Add in a few days of gorgeous Minnesota springtime weather and there’s spot to sit back and let the adjectives and movie quotes bounce around waiting to drop into their respectively perfect spots. Its also a time to battle inner demons of uncertain things to come, and long lasting battles with depression that can appear to be on the mat staggering to get up after the balding ref yells out “8!” but catches his gloves sturdy enough for the V-shaped swimsuit donning model showing enough side boob to make the asthma sufferer in row 6 dive for his inhaler while bring out a cue card for the drooling masses signifying Round 11.

This weekend my thoughts were on marriage, and my union with someone who has her own fight in a different ring. For several years she was a nurse, a caretaker, a chauffeur. Watching a man she loved lie on the ground in convulsions from an accident, instead of under a bath of lights smacking a 12” softball and rounding first a little too much hoping for the left fielder to jumble the throw just enough to eek out an extra base. No drives to catch a local band and a few cocktails. Her life was not easy prior to the setback, and instead of the man some people have met at a card table writing here, she got an irritable asshole on most days.

There’s no claim that anyone’s life is “easy” or “more difficult” than someone else’s due to physical or mental limitations. Money, profession, sexual enjoyment are all what you make of it and how much your personal being holds those things in the order of life. What made our marriage work for those dark years is that we both had the same idea of money and kids, not sacrificing any little time that I was able to hold a conversation or just to sit down for some meat loaf and whipped garlic mashed potatoes. Call it a phase if you will, but coming out thru the literally dark house due to my light-sensitivity forced us to speak to each other more candidly, shout a little louder, and force the personalities behind that depression wall come out. Instead of marrying a shadow of a person, we both got rid of any bullshit façade and stripped ourselves down to show the true person wearing the skin of their bedmate, for better, for worse. Some couples wait until little Johnny grabs his piece of half-assed paper from the local high school and acceptance letter to State before learning that they real don’t like the person they are sleeping with flushing 18 years potential life down the Home Depot installed granite lined sink.

There will be more disagreements, more fights, but those also come with breaking down more barriers that lied between us since a day almost nine years ago which we stepped out of a church and into the newly defunct PT Crusier and rode towards a little party in downtown Anoka. The new hearing aids may help me catch almost every word spoken, but even without the technological assistance, I can tell by the tone of her voice that happiness is starting to creep more into her life now that she can be a person again versus being locked into a profession she did not ask for.

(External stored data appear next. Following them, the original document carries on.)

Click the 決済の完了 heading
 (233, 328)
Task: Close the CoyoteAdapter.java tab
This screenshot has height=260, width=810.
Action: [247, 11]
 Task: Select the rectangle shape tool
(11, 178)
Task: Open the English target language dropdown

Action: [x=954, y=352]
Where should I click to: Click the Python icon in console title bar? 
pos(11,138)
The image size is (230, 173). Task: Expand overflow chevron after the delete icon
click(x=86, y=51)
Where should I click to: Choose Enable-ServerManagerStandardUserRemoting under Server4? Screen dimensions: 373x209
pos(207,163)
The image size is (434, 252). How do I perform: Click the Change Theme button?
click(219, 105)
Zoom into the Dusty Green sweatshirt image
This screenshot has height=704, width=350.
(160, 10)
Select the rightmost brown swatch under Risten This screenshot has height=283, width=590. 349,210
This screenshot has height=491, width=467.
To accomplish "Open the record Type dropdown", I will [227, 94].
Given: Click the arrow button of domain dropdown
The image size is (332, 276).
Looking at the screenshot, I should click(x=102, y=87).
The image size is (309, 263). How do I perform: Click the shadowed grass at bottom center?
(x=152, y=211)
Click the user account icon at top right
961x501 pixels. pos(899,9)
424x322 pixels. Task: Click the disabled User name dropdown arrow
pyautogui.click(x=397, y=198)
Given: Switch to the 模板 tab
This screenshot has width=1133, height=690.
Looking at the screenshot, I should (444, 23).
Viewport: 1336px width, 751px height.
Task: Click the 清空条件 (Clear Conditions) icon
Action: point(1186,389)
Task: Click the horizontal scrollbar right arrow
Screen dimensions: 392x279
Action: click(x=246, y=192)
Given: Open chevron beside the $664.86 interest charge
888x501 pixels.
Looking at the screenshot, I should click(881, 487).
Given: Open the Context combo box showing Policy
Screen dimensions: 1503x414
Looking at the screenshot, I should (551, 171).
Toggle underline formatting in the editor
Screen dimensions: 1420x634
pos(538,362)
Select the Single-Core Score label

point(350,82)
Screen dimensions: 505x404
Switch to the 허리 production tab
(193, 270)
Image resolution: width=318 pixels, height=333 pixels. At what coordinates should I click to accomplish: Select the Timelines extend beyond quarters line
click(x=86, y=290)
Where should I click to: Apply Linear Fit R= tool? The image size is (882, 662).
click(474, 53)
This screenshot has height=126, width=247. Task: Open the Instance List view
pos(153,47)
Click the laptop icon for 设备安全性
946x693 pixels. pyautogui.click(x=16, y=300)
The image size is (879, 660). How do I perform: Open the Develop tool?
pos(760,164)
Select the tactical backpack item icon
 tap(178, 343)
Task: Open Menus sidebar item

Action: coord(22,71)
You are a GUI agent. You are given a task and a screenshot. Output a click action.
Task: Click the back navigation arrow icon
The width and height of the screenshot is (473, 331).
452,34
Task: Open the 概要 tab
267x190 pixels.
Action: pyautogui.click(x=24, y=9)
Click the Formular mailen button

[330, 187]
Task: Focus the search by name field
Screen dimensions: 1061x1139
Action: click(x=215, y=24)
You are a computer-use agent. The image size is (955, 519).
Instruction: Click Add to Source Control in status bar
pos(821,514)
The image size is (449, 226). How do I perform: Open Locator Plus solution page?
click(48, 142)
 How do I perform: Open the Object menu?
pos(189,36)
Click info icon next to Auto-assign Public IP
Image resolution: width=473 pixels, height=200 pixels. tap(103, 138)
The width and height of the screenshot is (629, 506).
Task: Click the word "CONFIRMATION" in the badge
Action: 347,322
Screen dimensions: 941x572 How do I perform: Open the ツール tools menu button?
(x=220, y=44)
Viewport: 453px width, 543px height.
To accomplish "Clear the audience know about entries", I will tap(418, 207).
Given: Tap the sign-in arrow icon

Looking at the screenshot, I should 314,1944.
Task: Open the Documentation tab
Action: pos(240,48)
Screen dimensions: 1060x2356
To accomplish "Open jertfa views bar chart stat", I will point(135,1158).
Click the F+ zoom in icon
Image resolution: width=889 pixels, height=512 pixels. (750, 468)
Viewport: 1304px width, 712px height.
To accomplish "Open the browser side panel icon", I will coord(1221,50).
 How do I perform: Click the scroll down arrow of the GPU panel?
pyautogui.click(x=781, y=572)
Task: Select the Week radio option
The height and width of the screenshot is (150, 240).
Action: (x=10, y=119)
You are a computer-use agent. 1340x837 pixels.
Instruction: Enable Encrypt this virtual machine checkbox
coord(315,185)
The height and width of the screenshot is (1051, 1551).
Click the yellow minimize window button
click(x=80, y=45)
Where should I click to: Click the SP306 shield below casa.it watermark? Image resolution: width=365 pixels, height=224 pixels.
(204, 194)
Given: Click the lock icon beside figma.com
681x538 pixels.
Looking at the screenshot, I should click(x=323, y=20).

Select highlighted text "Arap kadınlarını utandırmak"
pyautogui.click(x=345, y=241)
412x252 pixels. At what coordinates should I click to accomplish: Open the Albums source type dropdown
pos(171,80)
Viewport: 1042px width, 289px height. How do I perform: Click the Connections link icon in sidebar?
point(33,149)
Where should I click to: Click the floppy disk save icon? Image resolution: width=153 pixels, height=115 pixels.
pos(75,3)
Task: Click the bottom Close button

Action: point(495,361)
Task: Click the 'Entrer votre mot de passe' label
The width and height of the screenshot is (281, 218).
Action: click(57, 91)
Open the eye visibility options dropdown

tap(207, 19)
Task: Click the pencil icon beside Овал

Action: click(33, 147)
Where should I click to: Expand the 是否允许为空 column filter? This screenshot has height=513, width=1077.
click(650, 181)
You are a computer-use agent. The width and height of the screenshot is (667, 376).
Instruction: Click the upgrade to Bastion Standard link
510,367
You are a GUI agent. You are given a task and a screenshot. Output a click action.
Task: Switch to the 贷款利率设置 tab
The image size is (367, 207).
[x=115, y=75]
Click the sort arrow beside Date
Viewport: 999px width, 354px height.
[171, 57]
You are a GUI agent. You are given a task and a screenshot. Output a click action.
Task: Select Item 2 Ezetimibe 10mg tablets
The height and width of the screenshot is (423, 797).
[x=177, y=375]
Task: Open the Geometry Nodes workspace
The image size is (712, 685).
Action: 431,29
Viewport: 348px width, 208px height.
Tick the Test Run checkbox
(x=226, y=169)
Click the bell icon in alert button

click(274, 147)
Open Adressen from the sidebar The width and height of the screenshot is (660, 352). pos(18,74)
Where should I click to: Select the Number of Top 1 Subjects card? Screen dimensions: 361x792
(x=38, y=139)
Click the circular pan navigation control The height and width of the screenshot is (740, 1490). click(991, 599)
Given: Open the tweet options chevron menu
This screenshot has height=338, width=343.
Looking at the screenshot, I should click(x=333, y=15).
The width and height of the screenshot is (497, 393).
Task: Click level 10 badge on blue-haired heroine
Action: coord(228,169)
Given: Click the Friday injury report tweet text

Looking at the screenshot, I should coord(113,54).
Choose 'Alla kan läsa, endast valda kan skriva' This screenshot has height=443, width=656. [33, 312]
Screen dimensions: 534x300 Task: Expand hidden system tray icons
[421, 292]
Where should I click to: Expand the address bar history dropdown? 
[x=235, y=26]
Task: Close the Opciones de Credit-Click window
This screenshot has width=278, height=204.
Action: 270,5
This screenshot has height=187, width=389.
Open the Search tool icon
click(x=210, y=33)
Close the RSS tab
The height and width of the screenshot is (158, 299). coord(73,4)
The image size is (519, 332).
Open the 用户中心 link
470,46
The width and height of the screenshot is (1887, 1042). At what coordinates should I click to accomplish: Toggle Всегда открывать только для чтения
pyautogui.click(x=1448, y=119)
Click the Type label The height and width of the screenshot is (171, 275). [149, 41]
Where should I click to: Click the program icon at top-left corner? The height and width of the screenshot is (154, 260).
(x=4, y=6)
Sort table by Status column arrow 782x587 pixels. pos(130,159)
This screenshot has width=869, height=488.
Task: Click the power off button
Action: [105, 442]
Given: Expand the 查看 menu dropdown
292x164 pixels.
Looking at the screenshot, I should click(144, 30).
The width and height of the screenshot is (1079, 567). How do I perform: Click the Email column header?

We watched the life story of her grandfather play out on the screen of the funeral home, a man with little smiles as one son struggled to describe him in good light and the other son decided to keep his words forever silent. His passing away did nothing to touch any personal grief, but lesson of living life with smile and enjoying whatever gifts the people within your grasp are willing to part with make those drives to and from work more enjoyable.

Our marriage is not one that will be feature in the love+sex section of any major publication, nor should it be in an advice episode for Dr. Phil to ponder over. It just is, as universal marital advice is only as good as you can tweak it towards fitting your puzzle.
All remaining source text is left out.